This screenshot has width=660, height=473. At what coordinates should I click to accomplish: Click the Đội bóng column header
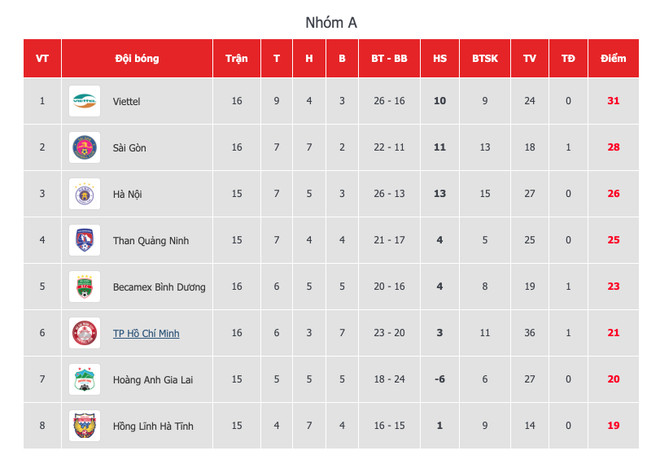tap(136, 58)
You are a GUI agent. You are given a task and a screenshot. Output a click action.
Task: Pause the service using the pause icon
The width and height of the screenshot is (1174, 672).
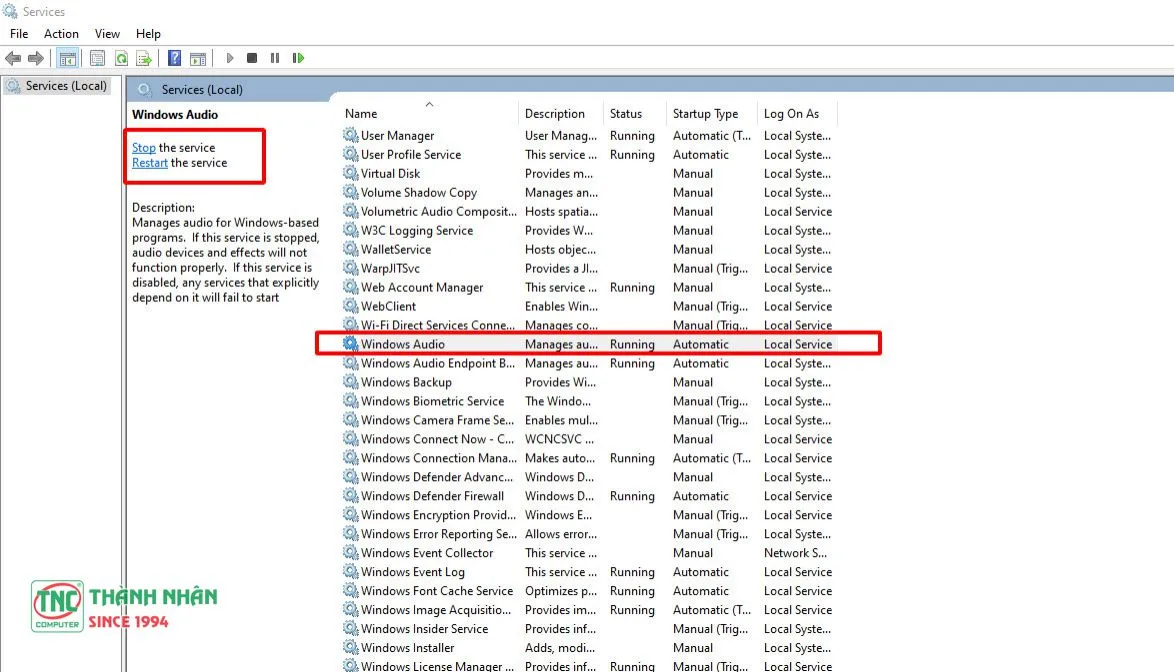274,57
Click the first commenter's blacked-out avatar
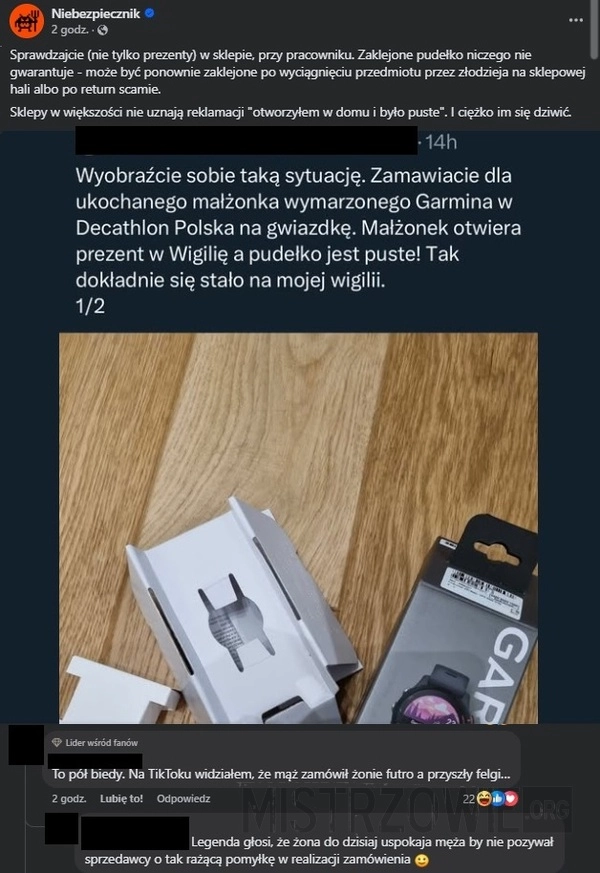This screenshot has height=873, width=600. click(x=26, y=744)
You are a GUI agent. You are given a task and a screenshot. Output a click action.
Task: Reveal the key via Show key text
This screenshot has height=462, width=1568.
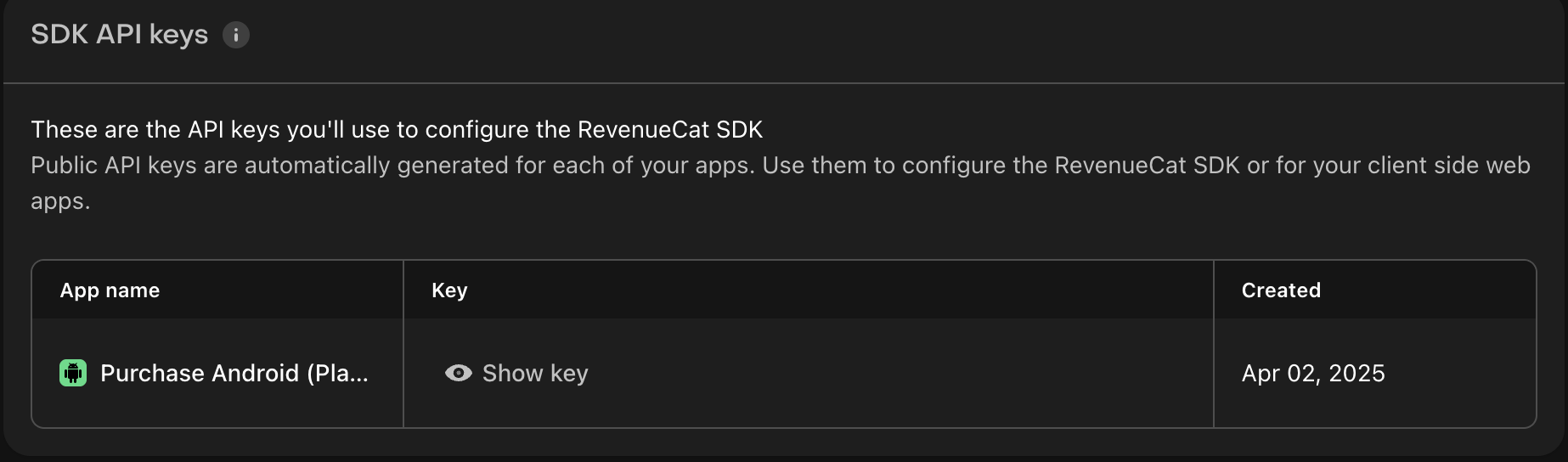535,373
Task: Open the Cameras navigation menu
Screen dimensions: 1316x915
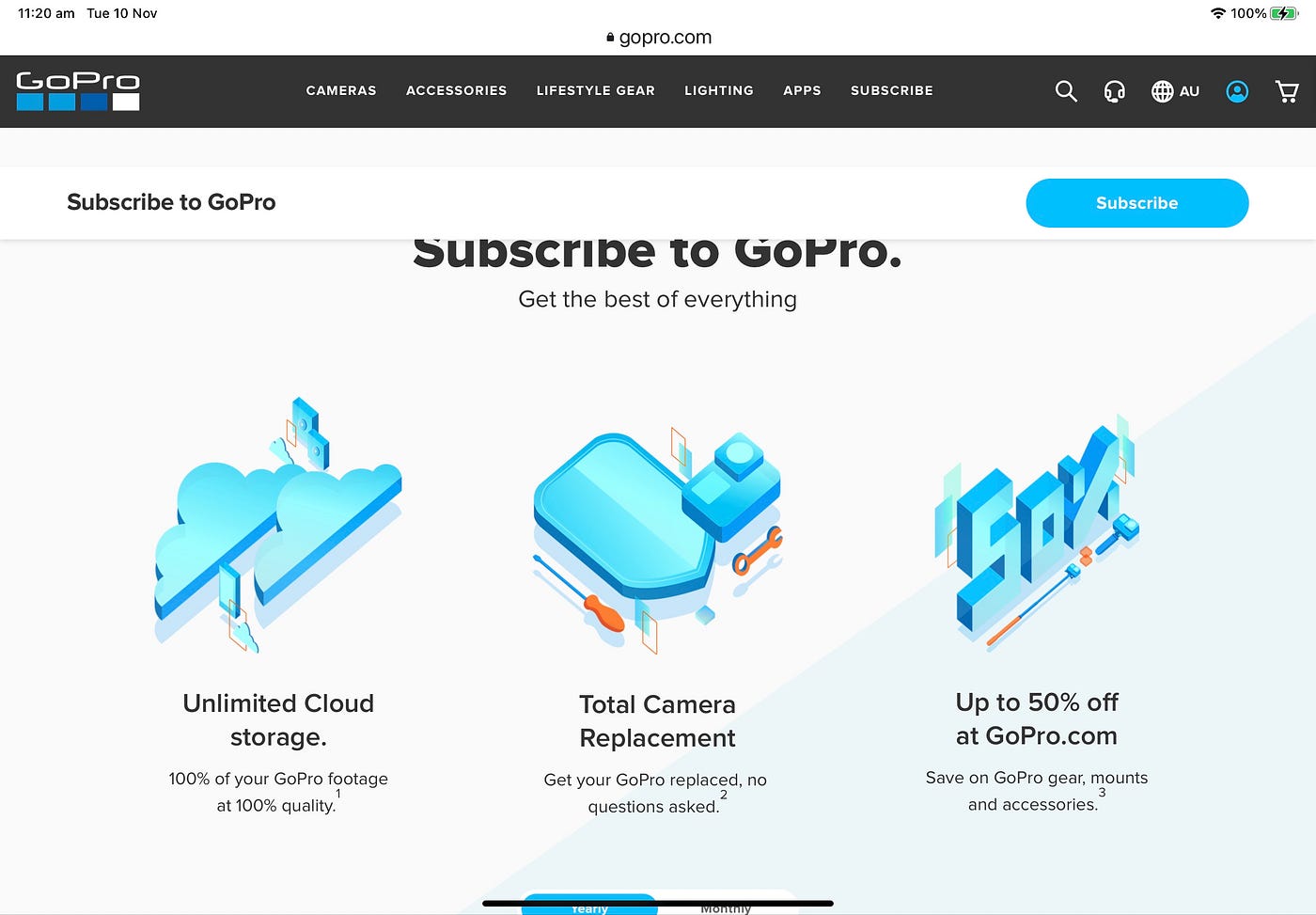Action: [x=341, y=90]
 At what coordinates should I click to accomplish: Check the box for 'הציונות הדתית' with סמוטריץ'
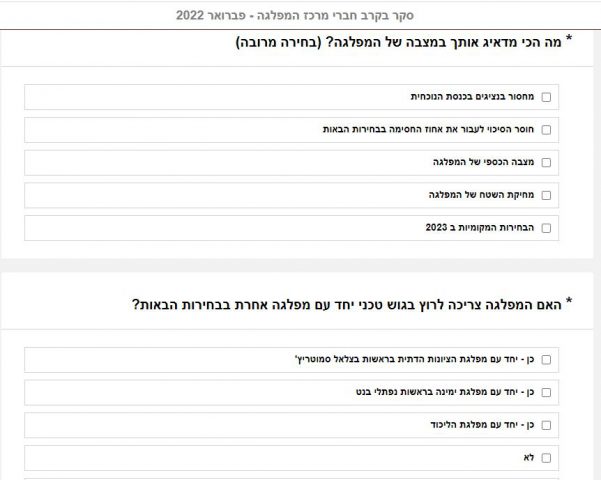tap(546, 359)
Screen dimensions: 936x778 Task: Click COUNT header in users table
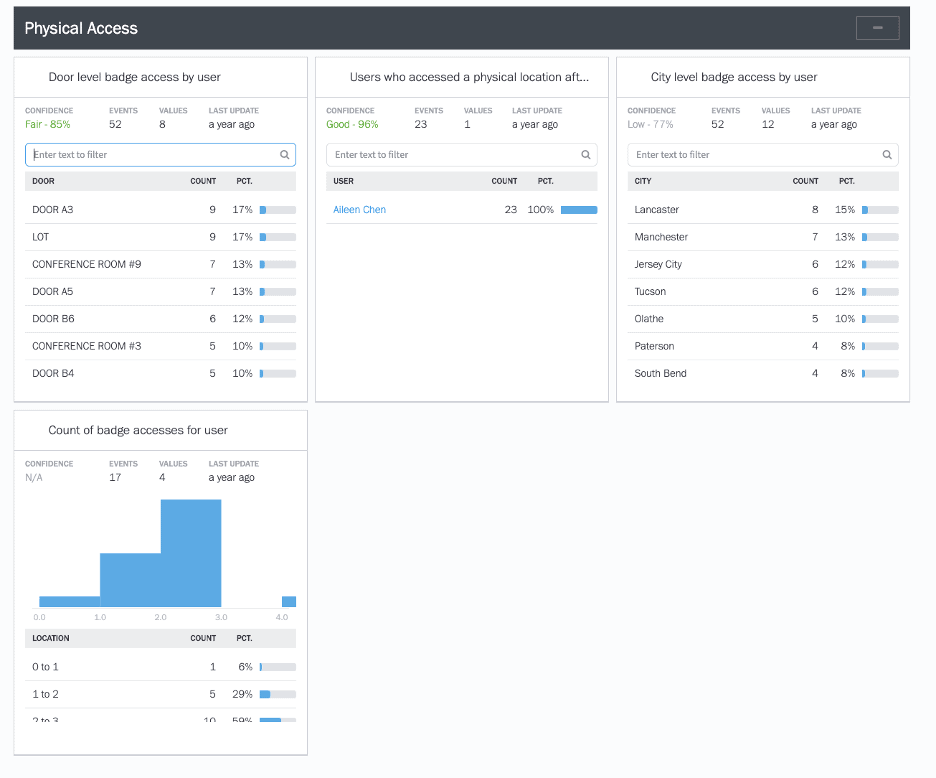point(504,181)
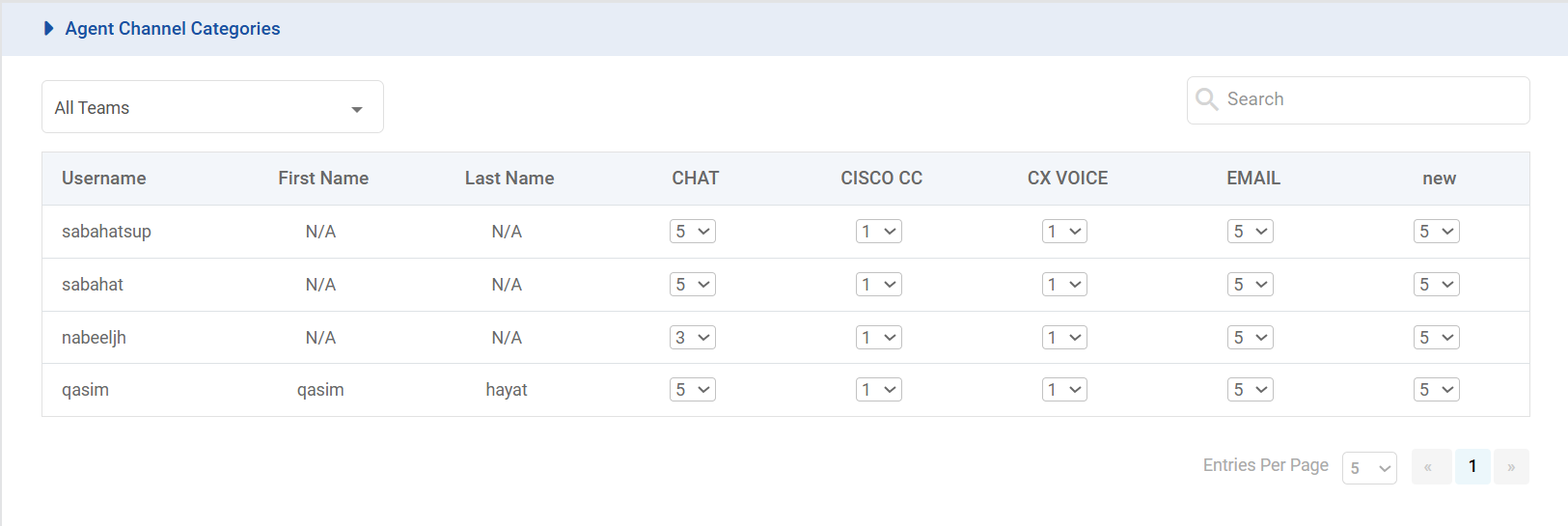The image size is (1568, 526).
Task: Open CHAT dropdown for sabahatsup
Action: click(x=692, y=232)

=== PROBLEM REQUIREMENTS ===
Only the pictures are to be omitted; restate everything else above exactly.

=== EXERCISE ANSWER ===
This screenshot has width=660, height=473. At what coordinates should I click to accomplish: Click the Đội bóng column header
tap(136, 58)
You are a GUI agent. You are given a task and a screenshot. Output a click action.
Task: Pause the service using the pause icon
The width and height of the screenshot is (1174, 672).
274,57
Click the first commenter's blacked-out avatar
This screenshot has height=873, width=600. click(x=26, y=744)
You are a GUI agent. You are given a task and a screenshot. Output a click action.
Task: Reveal the key via Show key text
This screenshot has height=462, width=1568.
535,373
Task: Open the Cameras navigation menu
Screen dimensions: 1316x915
Action: [x=341, y=90]
 At what coordinates should I click to accomplish: Check the box for 'הציונות הדתית' with סמוטריץ'
tap(546, 359)
Screen dimensions: 936x778 Task: Click COUNT header in users table
point(504,181)
The image size is (1568, 526).
Task: Open CHAT dropdown for sabahatsup
Action: click(x=692, y=232)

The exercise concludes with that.